**EXCERPTED DATA:**

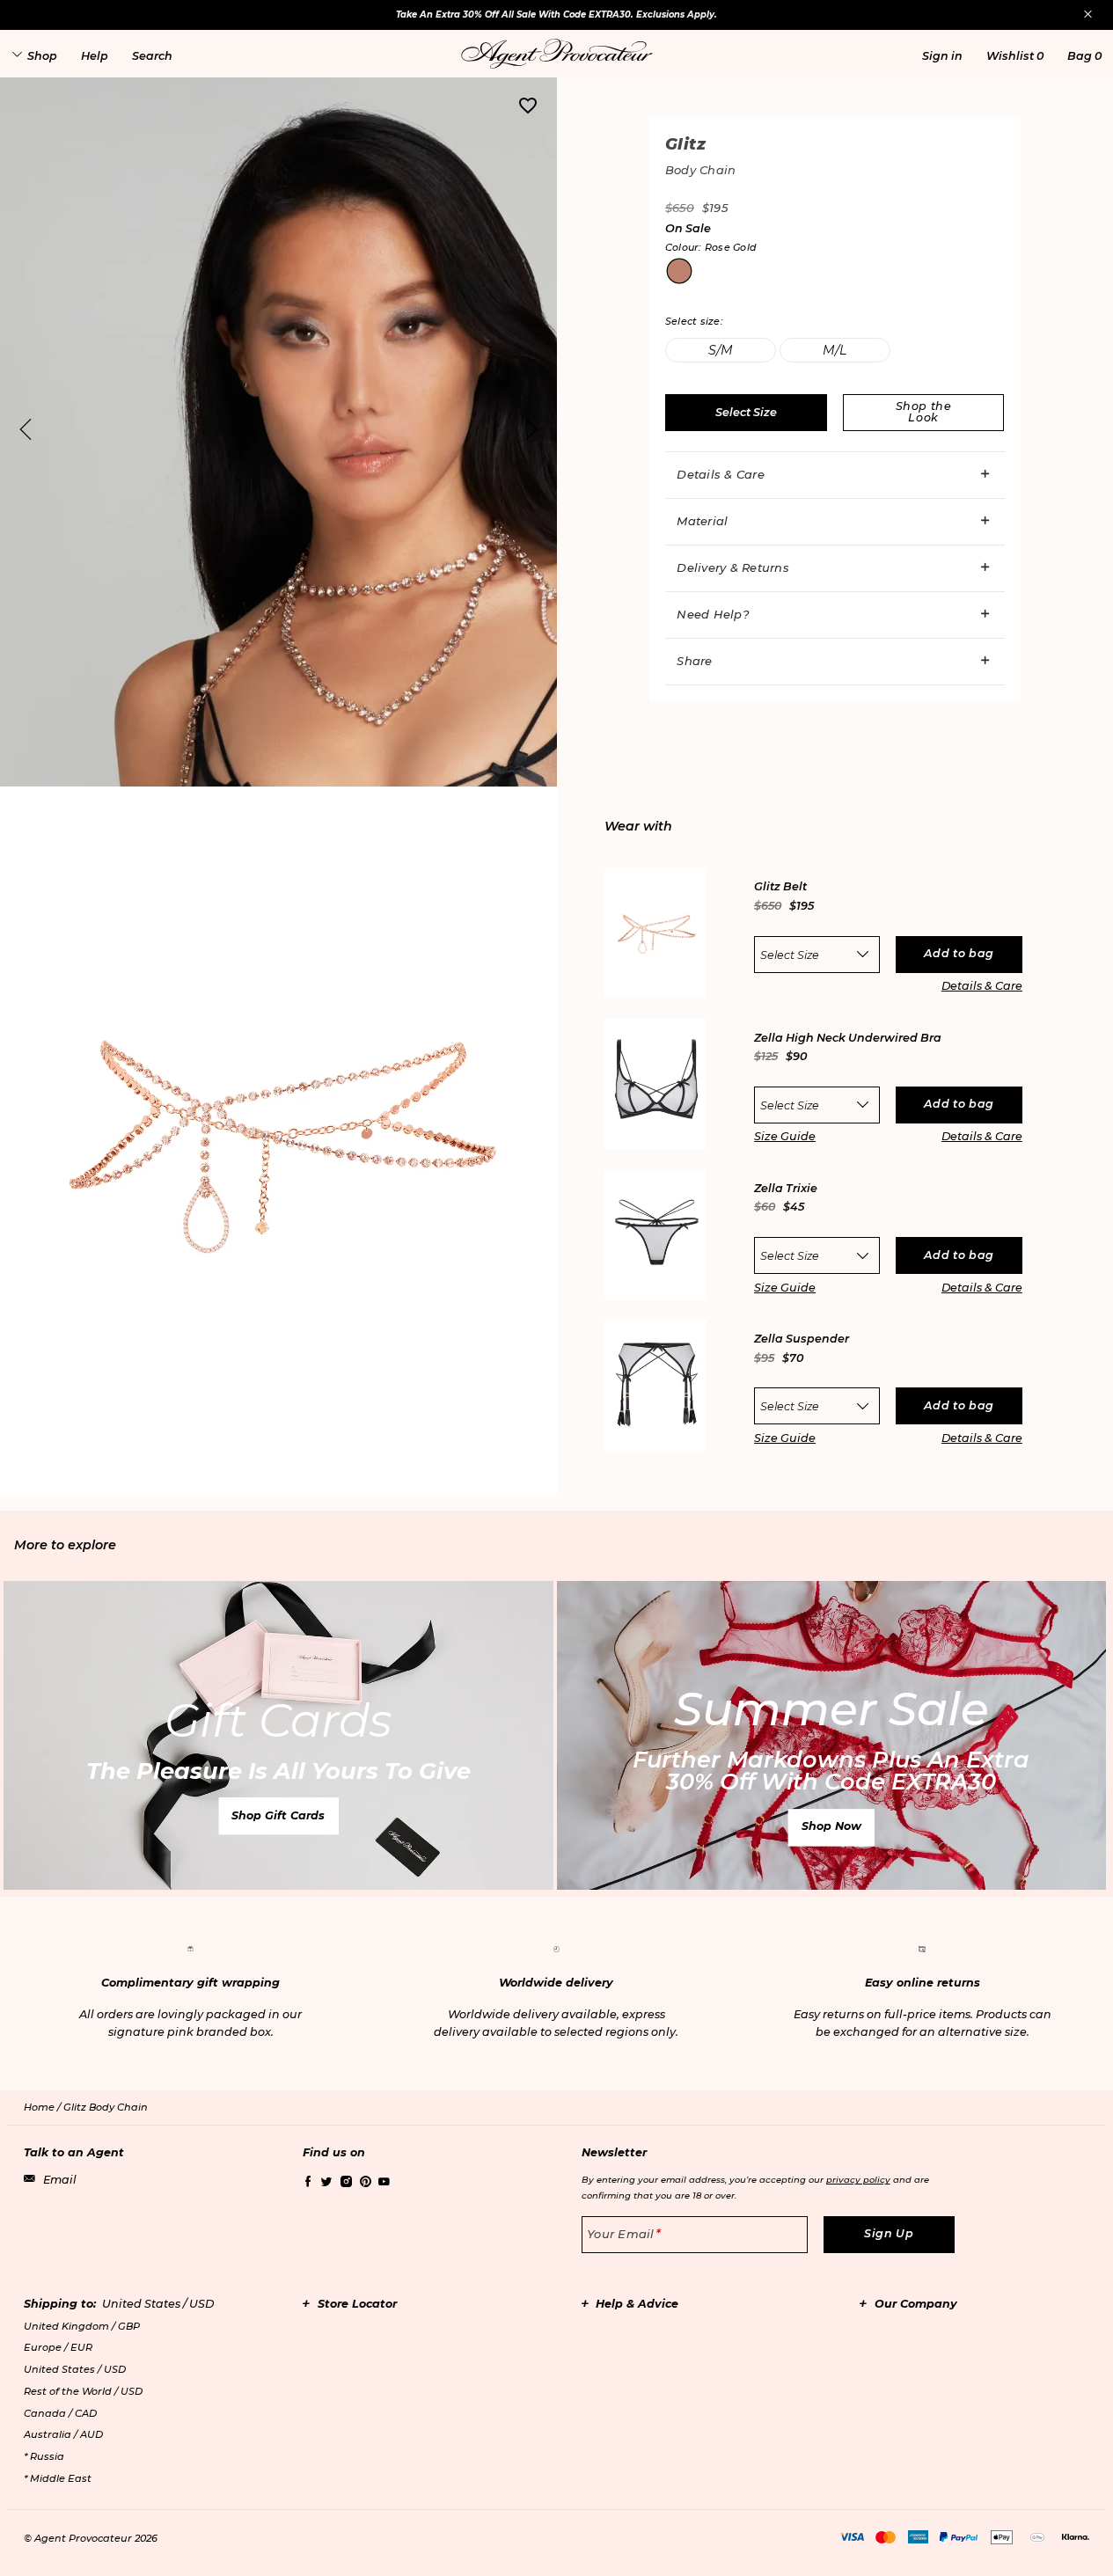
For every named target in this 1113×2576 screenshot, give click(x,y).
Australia (63, 2434)
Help (94, 55)
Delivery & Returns (733, 567)
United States (75, 2369)
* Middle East (58, 2478)
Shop (42, 55)
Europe (58, 2347)
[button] (942, 55)
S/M (720, 350)
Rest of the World (83, 2391)
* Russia (44, 2456)
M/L (834, 350)
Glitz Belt (780, 887)
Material (702, 521)
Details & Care (721, 474)
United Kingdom (82, 2326)
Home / (43, 2107)
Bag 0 (1084, 55)
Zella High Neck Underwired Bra (847, 1038)
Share (694, 661)
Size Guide (785, 1136)
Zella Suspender (801, 1339)
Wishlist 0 (1014, 55)
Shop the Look (924, 411)
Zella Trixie (785, 1189)
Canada (60, 2413)
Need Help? (713, 614)
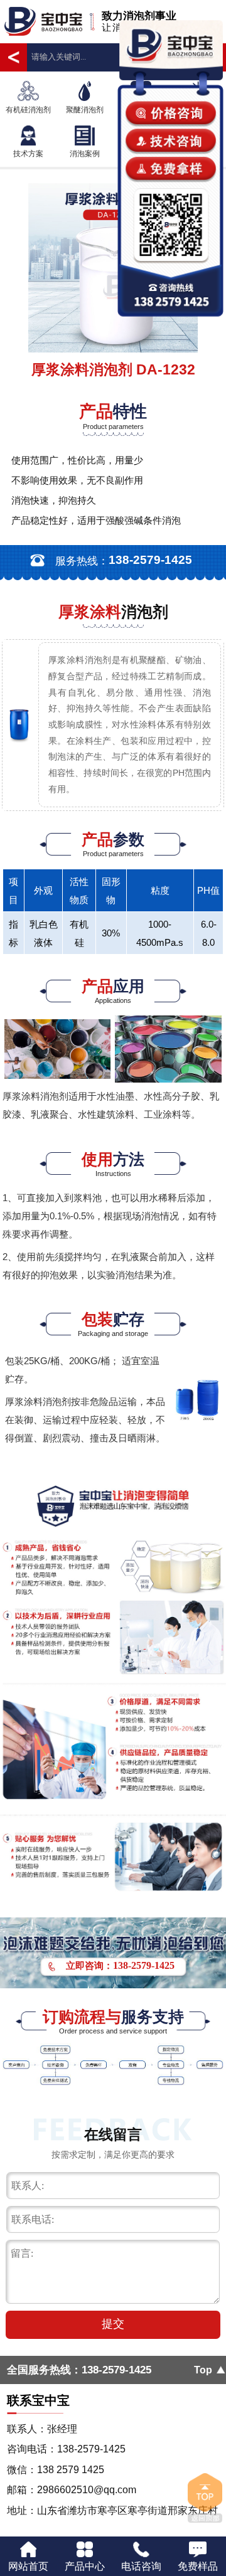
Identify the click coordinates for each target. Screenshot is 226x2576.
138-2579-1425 (116, 2370)
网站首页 (28, 2566)
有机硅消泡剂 (28, 109)
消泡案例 (85, 153)
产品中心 (85, 2566)
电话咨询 (141, 2566)
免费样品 (198, 2566)
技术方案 (28, 153)
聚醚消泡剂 (85, 109)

**DIRECTIONS:** When you reproduce the entries above, keep every word exact and leave the images out.

**FINAL ANSWER:**
For every named target in this 1113×2576 screenshot, give click(x,y).
Australia (63, 2434)
Help (94, 55)
Delivery & Returns (733, 567)
United States (75, 2369)
* Middle East (58, 2478)
Shop (42, 55)
Europe (58, 2347)
[button] (942, 55)
S/M (720, 350)
Rest of the World (83, 2391)
* Russia (44, 2456)
M/L (834, 350)
Glitz Belt (780, 887)
Material (702, 521)
Details & Care (721, 474)
United Kingdom (82, 2326)
Home / (43, 2107)
Bag 0 (1084, 55)
Zella High Neck Underwired Bra (847, 1038)
Share (694, 661)
Size Guide (785, 1136)
Zella Suspender (801, 1339)
Wishlist 0 (1014, 55)
Shop the Look (924, 411)
Zella Trixie (785, 1189)
Canada (60, 2413)
Need Help? (713, 614)
Identify the click coordinates for each target. Screenshot is 226x2576.
138-2579-1425 (116, 2370)
网站首页 (28, 2566)
有机硅消泡剂 (28, 109)
消泡案例 (85, 153)
产品中心 (85, 2566)
电话咨询 (141, 2566)
免费样品 (198, 2566)
技术方案 (28, 153)
聚醚消泡剂 (85, 109)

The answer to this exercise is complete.